Have you ever tried to look at a 3-D image without the accompanying 3-D glasses? The image is somewhat blurry and doubled, heavily washed out with varying shades of blues and reds. You can make out the image, of course, but you are not getting the true picture. Putting on the 3-D glasses, it is a whole different story. Not only is the image clear, but you are seeing it in greater quality and dimensionality than ever before.
This metaphor easily translates to preparing for and carrying out system implementations. The information gathered through a typical procedure—reviewing documentation, processes, and brief employee interviews – gives only a blurry, discolored perspective of the picture.
So, you want the 3-D glasses? In implementations, the glasses come in the form of journey mapping.
What is Journey Mapping?
Journey mapping considers a user’s experience from beginning to end of a process. Journey mapping should be done for any process that 1) interacts with the customer (internal or external) or 2) is a frequently completed process. While it is often used to improve customer experience, the process can also increase efficiency and user acceptance throughout an implementation. Though the employees (users) of the system are not a typical “customer,” they are the individuals on the receiving end of the new system. The users’ buy-in or rejection of the solution can have very real consequences on the attainment of implementation goals.

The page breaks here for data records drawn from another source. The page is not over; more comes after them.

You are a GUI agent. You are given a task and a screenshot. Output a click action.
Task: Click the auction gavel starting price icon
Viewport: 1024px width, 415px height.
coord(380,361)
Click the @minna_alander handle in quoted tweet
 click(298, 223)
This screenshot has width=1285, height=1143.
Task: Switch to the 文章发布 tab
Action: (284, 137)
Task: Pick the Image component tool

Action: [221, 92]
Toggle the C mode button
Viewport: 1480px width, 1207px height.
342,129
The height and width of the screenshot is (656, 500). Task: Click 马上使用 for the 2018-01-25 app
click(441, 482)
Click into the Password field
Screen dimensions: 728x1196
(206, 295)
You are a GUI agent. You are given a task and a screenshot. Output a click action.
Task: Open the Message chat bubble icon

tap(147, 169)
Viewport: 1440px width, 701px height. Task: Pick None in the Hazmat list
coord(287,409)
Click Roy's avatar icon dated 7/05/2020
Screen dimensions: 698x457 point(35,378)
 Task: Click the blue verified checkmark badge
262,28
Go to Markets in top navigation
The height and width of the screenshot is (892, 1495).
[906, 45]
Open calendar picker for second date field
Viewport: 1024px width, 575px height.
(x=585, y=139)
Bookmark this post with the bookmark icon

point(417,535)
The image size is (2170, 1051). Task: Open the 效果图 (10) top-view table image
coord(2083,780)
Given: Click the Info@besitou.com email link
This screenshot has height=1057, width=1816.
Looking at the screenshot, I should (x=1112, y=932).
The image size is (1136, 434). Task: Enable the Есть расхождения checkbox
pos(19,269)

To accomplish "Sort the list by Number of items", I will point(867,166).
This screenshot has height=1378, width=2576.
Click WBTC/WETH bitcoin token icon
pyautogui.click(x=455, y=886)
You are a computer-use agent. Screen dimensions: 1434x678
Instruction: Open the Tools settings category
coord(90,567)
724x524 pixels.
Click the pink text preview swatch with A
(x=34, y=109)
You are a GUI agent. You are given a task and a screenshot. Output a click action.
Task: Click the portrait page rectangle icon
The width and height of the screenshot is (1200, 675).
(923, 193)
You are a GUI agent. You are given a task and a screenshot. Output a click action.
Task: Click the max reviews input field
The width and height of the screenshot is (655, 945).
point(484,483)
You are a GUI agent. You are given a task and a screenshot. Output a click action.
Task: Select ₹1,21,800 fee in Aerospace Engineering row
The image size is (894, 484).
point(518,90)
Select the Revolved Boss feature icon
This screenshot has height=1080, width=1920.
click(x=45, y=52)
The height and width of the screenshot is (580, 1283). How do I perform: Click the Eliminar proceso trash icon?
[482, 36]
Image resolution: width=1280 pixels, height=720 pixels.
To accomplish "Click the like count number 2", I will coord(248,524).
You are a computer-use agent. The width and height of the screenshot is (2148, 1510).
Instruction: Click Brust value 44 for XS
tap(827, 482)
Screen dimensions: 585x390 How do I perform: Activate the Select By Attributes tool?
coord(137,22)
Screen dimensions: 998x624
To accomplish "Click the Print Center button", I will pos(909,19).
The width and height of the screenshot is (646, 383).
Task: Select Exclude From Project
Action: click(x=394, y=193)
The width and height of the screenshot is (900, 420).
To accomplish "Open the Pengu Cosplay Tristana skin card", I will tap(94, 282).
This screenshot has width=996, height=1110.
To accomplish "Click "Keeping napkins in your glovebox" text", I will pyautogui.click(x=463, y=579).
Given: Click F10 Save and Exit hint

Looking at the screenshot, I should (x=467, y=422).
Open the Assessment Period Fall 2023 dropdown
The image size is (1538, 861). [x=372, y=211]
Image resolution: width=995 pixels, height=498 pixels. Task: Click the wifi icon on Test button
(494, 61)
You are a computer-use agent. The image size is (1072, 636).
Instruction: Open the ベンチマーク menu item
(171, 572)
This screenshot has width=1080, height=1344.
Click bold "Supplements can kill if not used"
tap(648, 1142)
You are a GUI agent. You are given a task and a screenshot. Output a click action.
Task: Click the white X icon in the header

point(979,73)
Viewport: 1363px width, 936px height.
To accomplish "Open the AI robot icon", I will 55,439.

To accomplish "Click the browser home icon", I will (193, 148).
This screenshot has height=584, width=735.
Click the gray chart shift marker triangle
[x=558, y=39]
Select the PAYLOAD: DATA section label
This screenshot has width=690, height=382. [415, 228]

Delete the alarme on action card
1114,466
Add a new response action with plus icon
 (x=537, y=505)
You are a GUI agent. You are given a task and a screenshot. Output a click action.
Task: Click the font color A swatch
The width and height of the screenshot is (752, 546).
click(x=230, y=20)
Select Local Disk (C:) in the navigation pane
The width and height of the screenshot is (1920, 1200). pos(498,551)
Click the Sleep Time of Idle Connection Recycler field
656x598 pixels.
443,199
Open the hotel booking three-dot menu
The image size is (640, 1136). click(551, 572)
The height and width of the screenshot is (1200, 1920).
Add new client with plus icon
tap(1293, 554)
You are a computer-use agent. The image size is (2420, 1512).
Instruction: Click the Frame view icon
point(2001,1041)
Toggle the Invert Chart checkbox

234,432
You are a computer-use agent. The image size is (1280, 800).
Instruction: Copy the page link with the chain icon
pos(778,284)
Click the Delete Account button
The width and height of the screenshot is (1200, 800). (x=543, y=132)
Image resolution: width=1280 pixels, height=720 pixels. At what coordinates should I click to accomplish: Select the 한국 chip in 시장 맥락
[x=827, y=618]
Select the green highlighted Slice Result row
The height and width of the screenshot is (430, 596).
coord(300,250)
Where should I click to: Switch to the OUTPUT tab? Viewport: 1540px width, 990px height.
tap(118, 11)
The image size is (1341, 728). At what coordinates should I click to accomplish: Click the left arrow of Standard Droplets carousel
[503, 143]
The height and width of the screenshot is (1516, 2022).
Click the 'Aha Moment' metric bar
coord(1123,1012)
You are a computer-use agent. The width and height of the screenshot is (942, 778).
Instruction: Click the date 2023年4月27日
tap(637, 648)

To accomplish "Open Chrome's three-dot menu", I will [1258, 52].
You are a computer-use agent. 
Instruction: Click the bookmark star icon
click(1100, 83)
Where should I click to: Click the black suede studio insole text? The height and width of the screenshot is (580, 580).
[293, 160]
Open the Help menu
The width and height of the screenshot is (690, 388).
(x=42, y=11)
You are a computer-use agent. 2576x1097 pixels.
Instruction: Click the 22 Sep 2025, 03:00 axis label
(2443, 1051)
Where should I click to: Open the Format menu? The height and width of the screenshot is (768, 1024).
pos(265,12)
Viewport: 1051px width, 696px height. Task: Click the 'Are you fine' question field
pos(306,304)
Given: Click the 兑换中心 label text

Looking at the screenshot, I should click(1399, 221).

Journey maps view process flows from a new angle. Rather than interviewing employees and simply noting the hard facts relating to the process, journey mapping actually takes into account an employee’s thoughts, feelings, pain points, and frustrations associated with the process being defined. It is important to understand that journey mapping does not slow the implementation process down at all. As noted previously, all the information is already being conveyed during interviews, workshops, and facilitated sessions; the data has just not been meaningfully captured in the past. Journey mapping supplements the design phase with richer and deeper information, making change management even more powerful.
The majority of implementations consist of a company selecting a best fit system and making the necessary customizations to meet the company’s critical requirements. Breaking down the typical implementation process shows how journey maps can be woven into the plan to strengthen the overall implementation.
When selecting a system based on process flows alone, an ideal, but not necessarily realistic picture is painted. Process flows often show how a vast array of functionality can be used, though a journey map would reveal that much of this functionality is non-essential. The resulting benefit is the ability to choose a less expensive solution with less features and potentially even greater efficiency. For example, a manufacturing and distribution company assumed providing competitive costs during the sales order process was critical to customers. Filling this requirement would have resulted in the acquisition of an expensive third-party product. Through the use of journey maps, the company discovered customers were indifferent, and the costly third-party product would have been a colossal waste of money. Journey maps enable companies to target what they need to buy and implement, inevitably leading to a reduction in overall cost. Benefit in Selection: While process flows show which features and functionalities could be used, a journey map shows that not all are needed.
Configuration & Testing
Throughout configuration, journey maps help to focus efforts in potentially unexpected but high return areas. For example, the standard AP invoice processing functionality in all ERP systems will result in paid bills. However, journey mapping the process often exposes the need for custom forms and screens to support head’s down data entry in high volume environments. Without this, the bill paying process would slow, making it difficult to obtain critical supplies in a timely manner. Benefit in Configuration: A process flow will show that ‘out-of-the-box’ would work, but the journey map shows that it is not as efficient and creates a huge bottle neck.
Journey maps are used throughout testing. From the very beginning, they are referenced when creating test scripts to ensure the critical requirements are adequately tested. Process flows allow for testing that the system accomplishes its end goal, journey maps allow testing that confirms the end goal is reached with the least resistance, room for error or employee frustration.
During testing, journey maps confirm that the processes and system configurations make sense by highlighting bottle necks or areas where there is a great amount of change. For example, if there is a new field ticketing system requiring people to use structure, price lists and technology they are unfamiliar with, journey maps will identify and highlight the new process as high priority for testing. Ensuring all critical requirements are operating per user expectation eliminates resistance during training and go-live. Benefit in Testing: A process flow will show that the process is streamlined and doable, the journey map shows that it is not done easily but then serves as a roadmap to navigate the bumpy road ahead.
Training & Roll-Out
Journey maps allow focus to be placed on the right training, so training is not wasted. The groups that undergo the greatest change or trouble are identified and prioritized during training and support. Leadership is empowered with an in-depth understanding of the steps of the process that have been simplified for users, as well as the steps that will be more tedious and potentially frustrating. With this knowledge, leadership can clearly explain the purpose and importance of more tedious steps to aid in change management. Journey maps help to apply change management concepts in a realistic manner, enabling effective and lasting change management. Following roll-out of the new system, journey maps continue to serve a purpose by aiding leadership in prioritizing support and on-going training, first to areas of highest criticality. Benefit in Roll-out: A process flow will show the steps for training, the journey map shows the feelings, expectations and stumbling blocks associated with these steps; equipping leadership to train with sensitivity to achieve lasting change management.
In every step of the implementation process, there is a place for journey maps to make the overall picture more clear, leading to stronger and more effective implementations.